WHAT IS EXPECTED —
Every entry below must be reproduced exactly.

:: RECORDED INFORMATION ::

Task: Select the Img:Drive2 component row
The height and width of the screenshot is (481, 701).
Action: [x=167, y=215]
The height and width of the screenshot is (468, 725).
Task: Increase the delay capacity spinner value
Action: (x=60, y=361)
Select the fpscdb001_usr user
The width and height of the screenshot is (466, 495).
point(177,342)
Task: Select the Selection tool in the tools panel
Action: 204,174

:::

RESULT —
Task: Select the Img:Drive2 component row
The height and width of the screenshot is (481, 701).
Action: [x=167, y=215]
The height and width of the screenshot is (468, 725).
Task: Increase the delay capacity spinner value
Action: (x=60, y=361)
Select the fpscdb001_usr user
The width and height of the screenshot is (466, 495).
point(177,342)
Task: Select the Selection tool in the tools panel
Action: 204,174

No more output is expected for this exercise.